Sunday, March 16, 2014

Paul Bowles in the 1970s: "encouraging to even the most offhand inquiry"




Unlikely as it seems, the author of The Sheltering Sky and the author of Huckleberry Finn share memories of summers spent in the small town of Elmira, New York.

The upstate town where Samuel Clemens spent his summers after marrying Jervis Langdon's daughter Olivia (and where he wrote much of Huckleberry Finn) is also the home of Bowles's paternal grandparents. Bowles spent several young summers there, usually en route to visit other family living in Glenora, near the Finger Lakes. Twain, after a lifetime of cigars and comment, was buried in Elmira's Woodlawn Cemetery next to Olivia in his hometown wife's family plot.

Much has been written about Bowles the irascible and prickly author, whose public persona was a defense of his own personal need for privacy. Yet he could be welcoming and encouraging to even the most offhand inquiry. Here is an excerpt from David Espey's piece on meeting Bowles in Tangier in the 1970s, after the Peace Corps volunteer wrote the author about the shared experience of days spent in Elmira. To his surprise Bowles sent Espey back a warm invitation to visit him in Tangier.
... But my memories of Bowles go back even further, to the early 1960s, when I was a Peace Corps Volunteer in the first project to Morocco. At that time, I and my fellow Volunteers were reading with fascination a book about a poor, illiterate Moroccan named Driss ben Hamed Charhadi, an oral autobiography entitled A Life Full of Holes.

In the mid-1970s I went back to the country as a Fulbright lecturer at the national university, Mohammed V, in Rabat. Before I left for Morocco, I made a visit to the Humanities Research Center to read the archives of Bowles and his wife Jane, also a writer of note. What intrigued me in Bowles’s autobiography was his memory of visiting his grandparents in Elmira, N. Y. — which happened to be my hometown and the only world I knew before I went off to Morocco with the Peace Corps. From his description, his grandparents’ house was on Church Street, just a few blocks from where I lived. I wrote to Bowles, mentioned that we had Elmira and Morocco in common, and asked if I could call on him in Tangier. He wrote back a warm letter of invitation, with the comment that he still visited the streets of Elmira, but only in his dreams. ...

We began to talk of Morocco, and he seemed pleased that I knew some Moroccan Arabic. (I had been chatting with his housemaid in the dialect when he came in.) I had read somewhere that The Sheltering Sky was now being used in Peace Corps training for Morocco, and Bowles was incredulous. “What can fiction about ignorant expatriates in the 1940s, set in French Algeria, help in training community development workers?” He agreed that one of his books made from the tapes of Moroccan storytellers might offer more to Volunteers in training.

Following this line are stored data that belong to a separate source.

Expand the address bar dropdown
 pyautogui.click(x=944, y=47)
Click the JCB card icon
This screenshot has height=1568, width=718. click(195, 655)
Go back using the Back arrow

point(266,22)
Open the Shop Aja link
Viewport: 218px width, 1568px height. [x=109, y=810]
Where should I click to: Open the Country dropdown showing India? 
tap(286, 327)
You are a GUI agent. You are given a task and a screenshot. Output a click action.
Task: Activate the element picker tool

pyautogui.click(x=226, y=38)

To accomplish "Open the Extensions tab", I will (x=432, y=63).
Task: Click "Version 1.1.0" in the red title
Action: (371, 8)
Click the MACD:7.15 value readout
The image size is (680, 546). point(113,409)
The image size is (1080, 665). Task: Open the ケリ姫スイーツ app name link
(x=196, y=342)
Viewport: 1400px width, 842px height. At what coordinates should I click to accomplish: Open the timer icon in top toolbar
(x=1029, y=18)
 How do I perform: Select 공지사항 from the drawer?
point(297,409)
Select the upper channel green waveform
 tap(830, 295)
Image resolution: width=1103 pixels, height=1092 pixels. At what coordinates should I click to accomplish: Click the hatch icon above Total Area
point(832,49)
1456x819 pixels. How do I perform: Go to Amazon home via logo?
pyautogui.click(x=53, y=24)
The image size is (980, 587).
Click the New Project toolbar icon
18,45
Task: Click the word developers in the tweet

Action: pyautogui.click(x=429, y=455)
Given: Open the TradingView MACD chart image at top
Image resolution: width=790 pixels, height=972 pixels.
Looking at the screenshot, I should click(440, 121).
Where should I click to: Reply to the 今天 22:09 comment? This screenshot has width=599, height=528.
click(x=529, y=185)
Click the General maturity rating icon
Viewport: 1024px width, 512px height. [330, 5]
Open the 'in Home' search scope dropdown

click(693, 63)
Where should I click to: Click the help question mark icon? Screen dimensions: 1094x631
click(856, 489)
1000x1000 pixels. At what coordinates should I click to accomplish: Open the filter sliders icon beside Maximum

By the time I met him, Bowles was writing little of his own fiction, and his main literary efforts were translations of Moroccan storytellers — Tangier residents like Mohamed Choukri and Mohamed Mrabet, both of whom I later met. Bowles was fascinated with those parts of Moroccan society which have been little affected by western civilization. In the 1950s, he traveled to remote parts of Morocco to record native Berber music which is slowly dying out, and he deplored the effects of radio and popular music on traditional Moroccan culture.

In his fiction about North Africa, he has written of characters moved by such music to feats of self-mutilation. Thus he has been viewed by some as an enemy of development, a kind of primitivist. My Moroccan colleagues at the university, young professors who had been trained in the U.S. or the U.K., didn’t think much of Bowles. One of them remarked, “What would you think of a Moroccan who lived in the U.S. and presumed to understand American culture because he had spent time with the Apaches?” ...
While it's an interesting literary parlor game to speculate on what the young Bowles would have said to an amused Sam Clemens, it's also interesting that both writers wrote about journeys that twist expectations: Huck Finn and Nigger Jim on the Mississippi, like the traveling couple Port and Kit in the Sahara of Morocco, become entangled in a larger culture they discover they really know precious little about.